Required action: Report all lines of the records that contain "agent".

Dataset entries:
★ ★ ★ ★ ★
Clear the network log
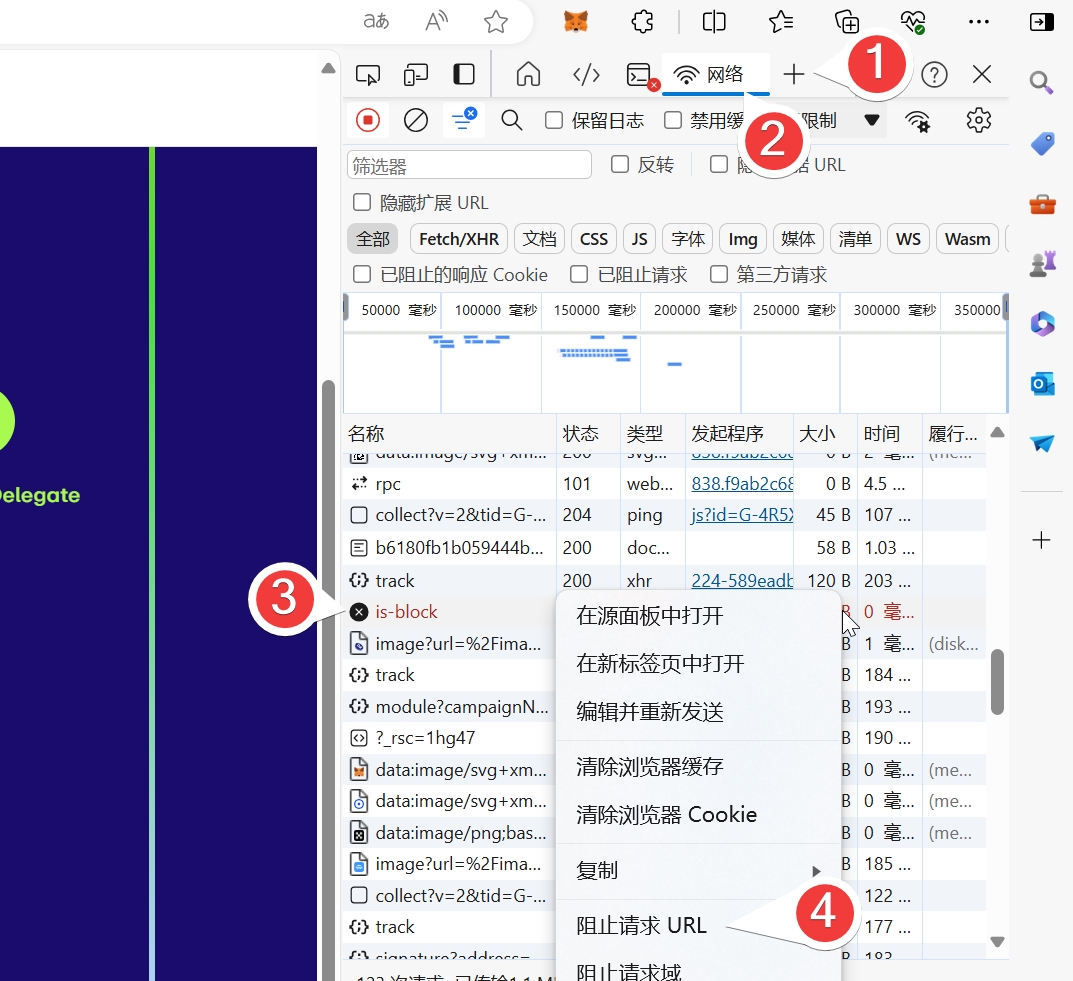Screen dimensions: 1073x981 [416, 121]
★ ★ ★ ★ ★
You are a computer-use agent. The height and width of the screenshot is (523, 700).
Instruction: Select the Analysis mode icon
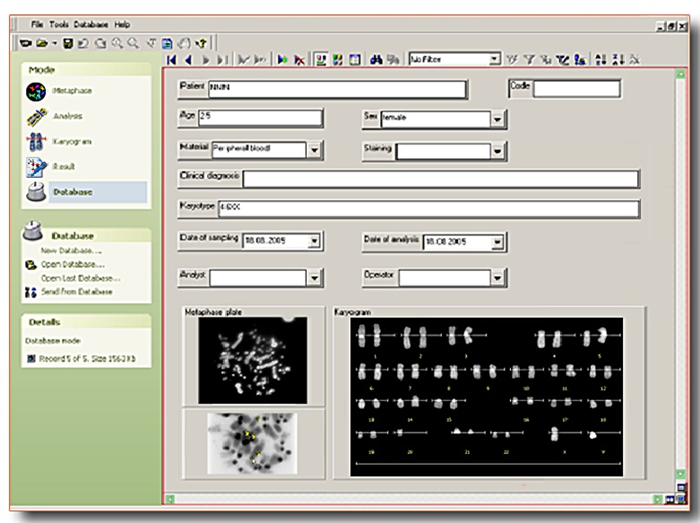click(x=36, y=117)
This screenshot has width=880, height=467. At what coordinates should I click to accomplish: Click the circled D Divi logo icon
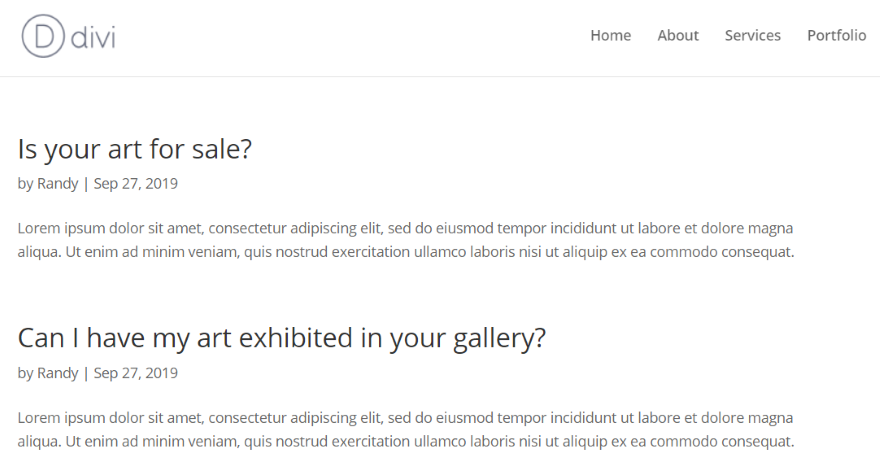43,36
★ ★ ★ ★ ★
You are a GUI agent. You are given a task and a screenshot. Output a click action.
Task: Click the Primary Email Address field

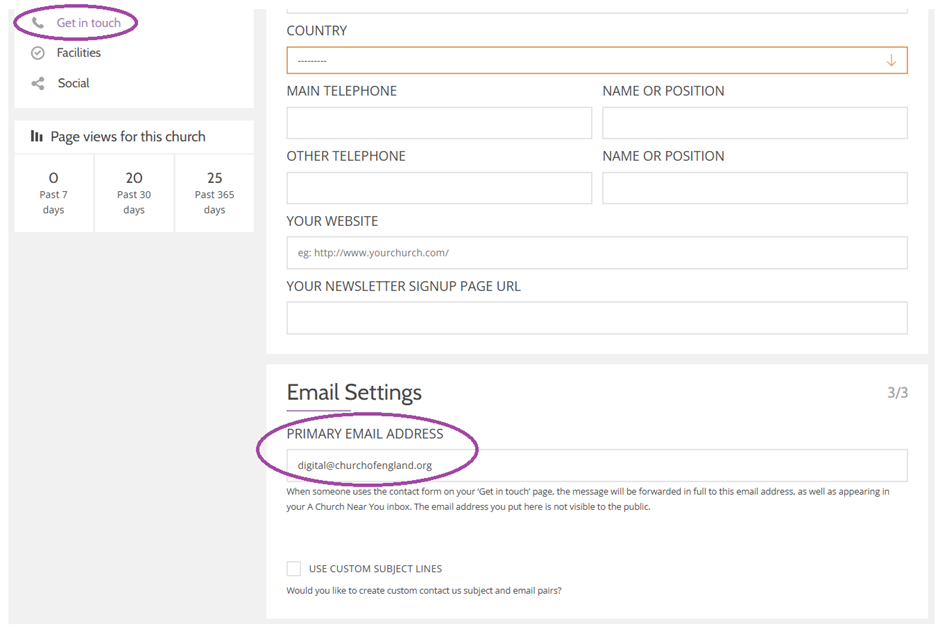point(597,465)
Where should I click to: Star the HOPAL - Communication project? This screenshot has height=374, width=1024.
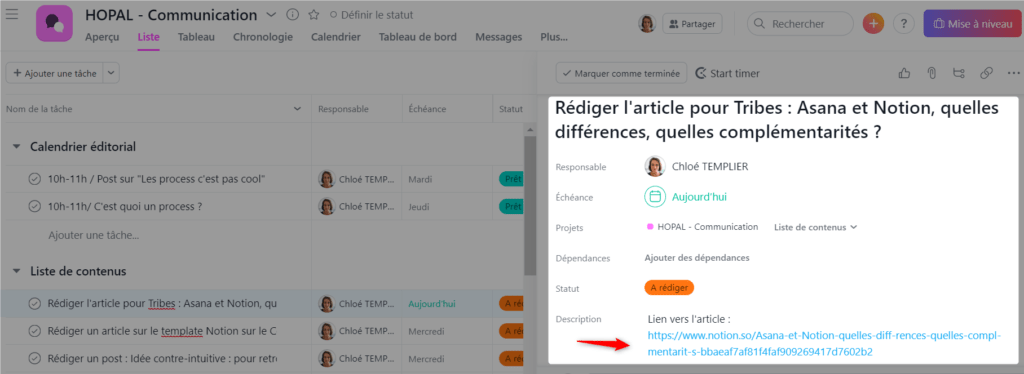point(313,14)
★ ★ ★ ★ ★
Written reply:
You are a computer-use agent. The height and width of the screenshot is (523, 700).
You are a GUI agent. You are given a task and a screenshot. Output a click action.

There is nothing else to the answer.